Treasuries rose, sending 10-year notes to their biggest weekly gain in a decade, as spreading financial turmoil wiped out more than $10 trillion of global stock-market value this month. India's rupee fell through 50 against the dollar to a record low.
Carry Trade
The yen climbed to the highest since August 1995 against the dollar as the risk of a global recession prompted investors to slash carry trades, in which they fund purchases of higher- yielding assets with Japanese currency. The yen gained 1.8 percent to 95.51 against the dollar at 12:35 p.m. today, set for its highest level since August 1995. Against the euro, it rose 3.3 percent to 121.77.
Sony, the world's second-largest maker of consumer electronics, slid 13 percent to 1,999 yen in Tokyo. Net income will drop 59 percent from a year earlier in the 12 months to March 31, Sony said yesterday, citing the stronger yen and worsening economic outlook.

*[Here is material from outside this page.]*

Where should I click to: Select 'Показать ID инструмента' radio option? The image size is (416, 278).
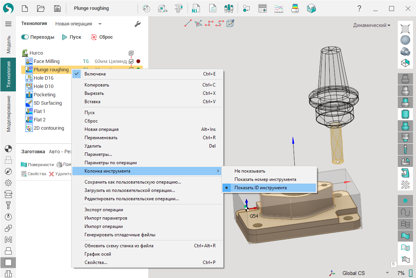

Panasonic Corp., the world's biggest consumer-electronics maker, fell 9.3 percent to 1,388 yen in Tokyo. Sharp Corp., Japan's largest maker of mobile phones and liquid-crystal displays, slid 10 percent to 658 yen, the lowest level since April 1982.
Toyota Sales
``Sony's announcement casts a shadow on all electronics shares,'' Soichiro Monji, chief strategist at Tokyo-based Daiwa SB Investments Ltd., said in an interview with Bloomberg Television.
Toyota Motor Corp., the world's second-largest automaker, fell 5 percent to 3,250 yen. The company said quarterly sales dropped 4.3 percent, the first decline in seven years, as the financial crisis crippled worldwide auto demand.
Korea Slowdown
Samsung, Asia's biggest maker of chips, flat screens and mobile phones, dropped 5.8 percent to 445,000 won in Seoul, the lowest since January 2005. Third-quarter net income fell 44 percent, as oversupply drove down prices of semiconductors and displays.
Lotte, South Korea's biggest department-store operator, lost 9.1 percent to 139,500 won, capping an eight-day, 37 percent plunge. The shares trade at almost a third of the price they were sold in the company's 2006 initial public offering. Lotte said yesterday its quarterly profit declined 19 percent amid slowing sales.
South Korea's economy grew 0.6 percent in the last quarter from the previous three months, the weakest pace in four years, the central bank said today. The data sparked concern a recession is looming in Asia's fourth-largest economy as consumers rein in spending and the global slowdown damps export demand.
Stock Valuations
MSCI's Asian index is set to drop 6.9 percent this week and has plunged 48 percent this year, its worst annual performance since the measure was created in 1987. Stocks tumbled after financial firms' mortgage-related losses swelled, worsening a global credit crisis that eventually toppled banks including Lehman Brothers Holdings Inc.
Shares on the Asian measure are now worth 1.1 times book value, cheaper than those in the U.S. and Europe. The S&P and the Dow Jones Stoxx 600 Index trade at 1.8 times book value. Asia's stocks traded as high as 2.6 times book in May 2007, when U.S. stocks were at 2.9 times and Europe was at 2.6 times.
HSBC, the world's second-biggest bank by value, tumbled 7.3 percent to HK$93.30 after Morgan Stanley cut its share-price target to HK$75. The London-based bank may halve its dividend in 2009, while an appreciation in the dollar could cut earnings by about 15 percent, Morgan Stanley analysts said.
A decline in shipping rates sent China Cosco Holdings Co., the world's biggest operator of dry-bulk ships, down 8.8 percent to HK$3.64. STX Pan Ocean Co., South Korea's biggest, fell 8.2 percent to 79 cents in Singapore.
Baltic Dry
The Baltic Dry Index, a measure of commodity-shipping rates, declined 5.9 percent yesterday in London, the lowest since Sept. 11, 2002. The gauge has plunged 62 percent since Oct. 3, when it last rose. Goldman, Sachs & Co. slashed its price estimate for China Cosco by 73 percent to HK$4.30, in a report.